#### TEXTO DADO:
Cox es de la misma edad de Errázuriz y fue compañero de estudios de éste en la Congregación de Schoenstatt. Se desempeñó como obispo de Chillán (1975-1981). Luego fue designado en un alto cargo vaticano: Secretario del Pontificio Consejo para la Familia, donde en 1985 fue curiosamente «degradado», volviendo para ser ¡obispo auxiliar de La Serena! Fue nombrado también, al mismo tiempo entre 1986 y 1987, secretario ejecutivo de la Comisión Nacional de la visita de Juan Pablo II a Chile. En 1990 pasó a ser arzobispo de La Serena, reemplazando a Bernardino Piñera que se retiró por edad. En 1997 fue desplazado de La Serena, también curiosamente, ya que tenía solo 64 años, siendo la edad de retiro de 75. Y se le designó para cargos menores. Finalmente, y ante la inminencia de un reportaje periodístico de «La Nación» que traía numerosas denuncias de depredación sexual cometidas por él en La Serena, fue rápida y misteriosamente enviado a un monasterio en Alemania en 2002, sancionado por «conductas impropias».

Notablemente, Errázuriz declaró al respecto que Cox «tenía una afectuosidad un tanto exuberante», la que «se dirigía a todo tipo de personas, si bien resultaba más sorprendente en relación a los niños». Además, recordó que «cuando sus amigos y superiores llegamos a ser muy duros para corregirlo, él guardaba silencio y pedía humildemente perdón. Nos decía que se iba a esforzar seriamente por encontrar un estilo distinto de trato, pero lamentablemente no lo lograba» (La Nación; 2-11-2002). Muy probablemente, por el estilo de la declaración, Errázuriz se está refiriendo al período en que él se desempeñaba como Superior de la Orden en Chile, esto es, entre 1965 y 1971. Otro obispo que declaró «proteger» a Cox fue su sucesor como arzobispo de La Serena, Manuel Donoso (1997-2013), quien en 2002 reconoció haber recibido nueve denuncias contra él, pero que las desechó al considerar que «ninguna era comprobable» (Ibid.).

Las declaraciones anteriores suscitaron duras expresiones de una de las más eminentes personalidades del PDC de la época, Jaime Castillo Velasco, quien señaló que lo que estaba ocurriendo en la Iglesia «es tan lamentable, tan horrible, porque se trata de una autodestrucción (…) No tiene sentido la religión si ella forma seres capaces de contradecirse de la forma en que lo hacen los sacerdotes homosexuales (pederastas) (…) Hay que ser muy claros y firmes en el rechazo a la traición ético-religiosa de sacerdotes que prometen una forma de vida que no son capaces de mantener y que suministran un ejemplo mortal para la sociedad. Por eso no estoy de acuerdo con palabras explicativas o condescendientes que se han pronunciado» (La Nación; 10-11-2002).

#### TAREA 1:
Enumera todos los cargos con nombre específico que, según el texto sobre Cox, ocupó él mismo.
#### TAREA 2:
Prosigue el texto sobre Cox a partir de la última oración de su párrafo final.

#### DATOS MOSTRADOS:
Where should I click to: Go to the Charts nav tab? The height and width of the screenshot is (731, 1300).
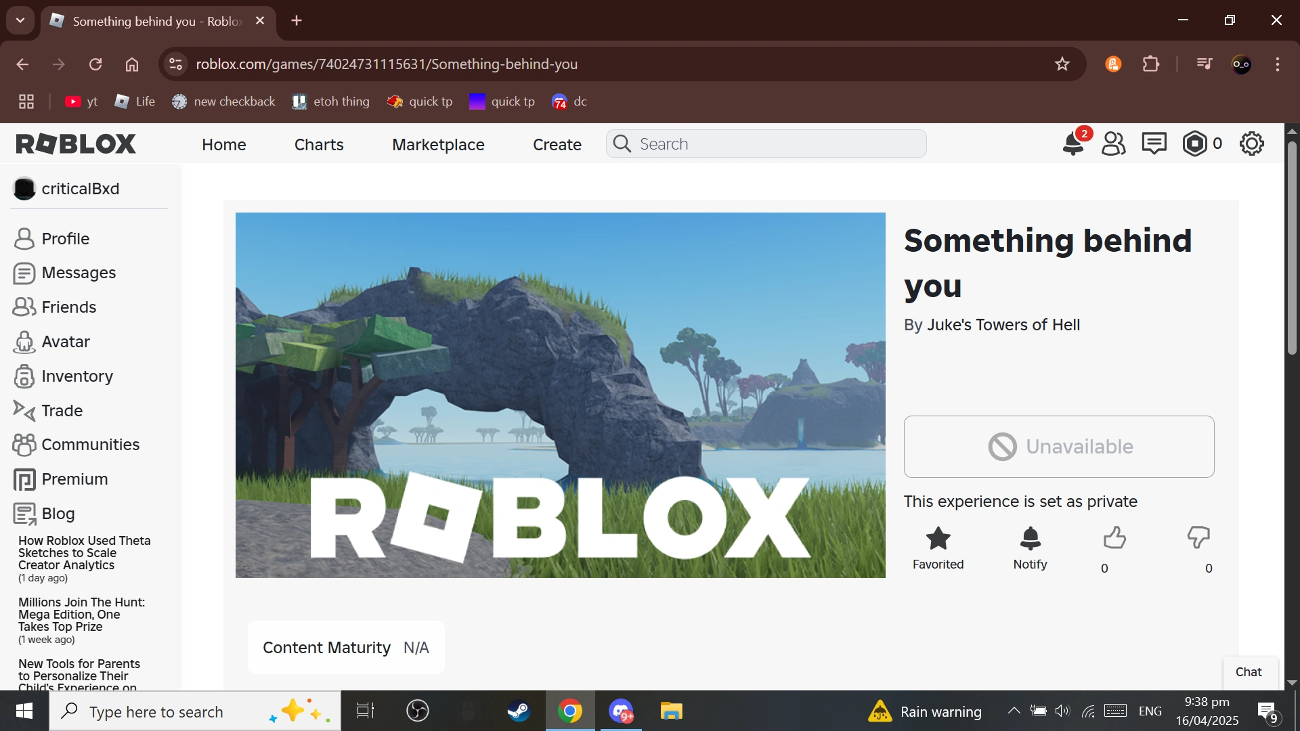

#### RESPUESTA ESPERADA 1:
- Obispo de Chillán
- Secretario del Pontificio Consejo para la Familia
- Obispo auxiliar de La Serena
- Secretario ejecutivo de la Comisión Nacional de la visita de Juan Pablo II a Chile
- Arzobispo de La Serena

#### RESPUESTA ESPERADA 2:
José Andrés Aguirre («el cura Tato») fue condenado a 12 años de cárcel por la Corte Suprema en enero de 2005 por nueve abusos deshonestos contra menores de edad y un estupro cometidos entre 1998 y 2002. Sin embargo, su historial de abusos, según él reconoció, comenzó en 1984 (ver La Tercera; 12-11-2013). Y ya en 1994 el Arzobispado de Santiago sabía que había dejado embarazada a una niña (ver La Nación; 15-10-2004). Incluso, «consultado por qué el cura Tato no había sido expulsado de la Iglesia apenas se supo que había cometido abusos y tenido una hija, Errázuriz dijo que en ese tiempo se creyó posible su rehabilitación y posterior reinserción pastoral uniéndolo a un movimiento en el extranjero que ´brindaba un excelente acompañamiento espiritual´» (El Diario de Atacama; 18-7-2004). Es decir, ¡toda sanción a sus delitos se consideró fuera de lugar! De este modo, Aguirre fue enviado a Costa Rica y Honduras en 1994. Increíblemente (o no tanto, dado lo que hemos visto), a su vuelta en 1998 se lo nombró en la Vicaría Pastoral de Quilicura y, en 2000, párroco de Nuestra Señora del Carmen de la misma comuna, donde continuó con sus conductas delictuales.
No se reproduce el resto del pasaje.